Aquatic plants stimulate the growth of and biofilm formation by Mycobacterium ulcerans in axenic culture and harbor these bacteria in the environment

Abstract

Mycobacterium ulcerans is the causative agent of Buruli ulcer, one of the most common mycobacterial diseases of humans. Recent studies have implicated aquatic insects in the transmission of this pathogen, but the contributions of other elements of the environment remain largely unknown. We report here that crude extracts from two green algae added to the BACTEC 7H12B culture medium halved the doubling time of M. ulcerans and promoted biofilm formation. Using the 7H12B medium, modified by the addition of the algal extract, and immunomagnetic separation, we also demonstrate that M. ulcerans is associated with aquatic plants in an area of the Ivory Coast where Buruli ulcer is endemic. Genotype analysis showed that plant-associated M. ulcerans had the same profile as isolates recovered in the same region from both aquatic insects and clinical specimens. These observations implicate aquatic plants as a reservoir of M. ulcerans and add a new potential link in the chain of transmission of M. ulcerans to humans.

FIG. 1.

Kinetics of growth of M. ulcerans (strain 1G897) in 7H12B medium in the presence of various quantities of algal extract from the Rhizoclonium sp. (3.5 to 25%, vol/vol). Each point is the mean ± standard error for five vials per time point.

FIG. 2.

Kinetics of M. ulcerans (strain 1G897) growth, comparing filtered with nonfiltered preparations of the Rhizoclonium sp. Twenty-five percent (vol/vol) extract obtained from the Rhizoclonium sp. was added to 7H12B medium after filtration through membranes of 0.22-μm porosity. Each point is the mean ± standard error of five vials per time point.

FIG. 3.

Formation of M. ulcerans biofilm on the Rhizoclonium sp. M. ulcerans was cultured in 7H12B vials supplemented by 25% (vol/vol) Rhizoclonium sp. extract. (A) Filaments of algae alone. (B) After 12 h, some individual bacilli (arrows) were attached on alga filaments. (C) After 15 days, the bacteria had multiplied and formed small clusters (arrow). (D) By day 40, large clusters of bacilli were forming (arrow) and evolving into microcolonies. Arrows in the insets, extracellular matrix. Scale bars: 30 (A), 2.5 (B, C, and insets), and 10 (D) μm.

FIG. 4.

Formation of biofilms by four environmental mycobacteria on the Rhizoclonium sp.
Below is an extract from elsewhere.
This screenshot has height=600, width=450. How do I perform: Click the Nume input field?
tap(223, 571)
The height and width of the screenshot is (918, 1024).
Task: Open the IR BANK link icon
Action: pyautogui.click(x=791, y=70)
The mycobacteria were cultured in 7H12B vials supplemented by 25% (vol/vol) Rhizoclonium sp. extract for 25 days. (A) M. fortuitum biofilm; (B) M. chelonei biofilm; (C) M. marinum biofilm; (D) M. kansasii biofilm. Scale bars: 4 (A to C) and 10 (D) μm.

FIG. 5.

Silver-stained polyacrylamide gel showing the results of IS2426 PCR genotype analysis for M. ulcerans strains isolated from environmental and clinical sources. Lane identification is as follows. Lane 1, M. szulgai plant isolate; lane 2; M. ulcerans or M. szulgai plant isolate; lane 3, M. ulcerans insect isolate (Nau. CI. 002); lane 4, M. ulcerans clinical isolate (7ICEF99; Ivory Coast); lane 5, M. ulcerans clinical isolate (75ICO99; Ivory Coast); lane 6, M. ulcerans clinical isolate (01EIHGA99; Ghana); lane 7, M. ulcerans clinical isolate (1615; Malaysia); lane 8, M. ulcerans clinical isolate (NCTC 10417; Australian); lane 9, M. ulcerans clinical isolate (1G897; French Guiana); lane M, molecular size marker (Eurogentec).